I'm going to check out the Admiral and the AM32 tomorrow and hopefully get a chance to shoot both of them back to back with my General.


----------



## BigKelly

*Got My Alphamax 32 Today!!*

I got my Alphamax set up today!  The hit on the target at 30 yards is loader than the bow is at the release.  I love the way it shoots.


----------



## DaddyPaul

Apparently nobody in the lower 48 has an Alpha Max 35, #2, 60 pound limbs in stock?

I called every dealer on Hoyt's site that is within 120 miles of my house yesterday and struck out.  Looks like I'll either have to get a 70 pounder or order a 60 pounder.


----------



## whitetaco02

There are people on AT that are talking about cancelling their orders because they are tired of waiting.


----------



## wbwright

DaddyPaul said:


> Apparently nobody in the lower 48 has an Alpha Max 35, #2, 60 pound limbs in stock?
> 
> I called every dealer on Hoyt's site that is within 120 miles of my house yesterday and struck out.  Looks like I'll either have to get a 70 pounder or order a 60 pounder.



OK...I just got home with my new AlphaMax 32! It's a shooter so i had to bring it home. It's fast too 

My dealer acutally told me that he could have sold a couple of 35's this week but he never figured that anyone would prefer it over the 32 so he hadn't ordered any.

For the record, the Admiral shot just as good only not quite as fast but i decided if i was getting a new bow i'd go completely different...i've already got a General.


----------



## DaddyPaul

wbwright said:


> OK...I just got home with my new AlphaMax 32! It's a shooter so i had to bring it home. It's fast too
> 
> My dealer acutally told me that he could have sold a couple of 35's this week but he never figured that anyone would prefer it over the 32 so he hadn't ordered any.
> 
> For the record, the Admiral shot just as good only not quite as fast but i decided if i was getting a new bow i'd go completely different...i've already got a General.

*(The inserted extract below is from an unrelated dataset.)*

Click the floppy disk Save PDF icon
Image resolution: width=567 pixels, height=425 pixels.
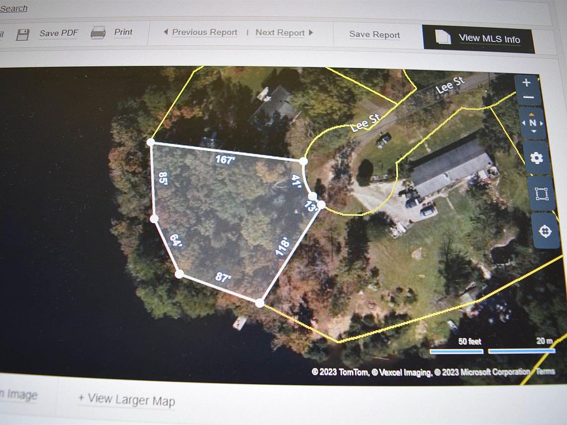22,35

I've found plenty of AM 35's, they just all are 70 pounders.  I really wanted a 60 pounder but I am thinking hard about just getting a big boy bow and backing it down for 3-D as it will be way over 280 at my DL.

I did find two exactly like I want but they are 3.5 hours south of my house in Melbourne, Florida.  If I knew someone down there I'd bribe them into buying it for me and shipping it to my house.  The dealers can't do that!


----------



## wbwright

My wife is headed down to the Ft. Lauderdale.....but that won't be until March.


----------



## Browtine

DaddyPaul said:


> Apparently nobody in the lower 48 has an Alpha Max 35, #2, 60 pound limbs in stock?
> 
> I called every dealer on Hoyt's site that is within 120 miles of my house yesterday and struck out.  Looks like I'll either have to get a 70 pounder or order a 60 pounder.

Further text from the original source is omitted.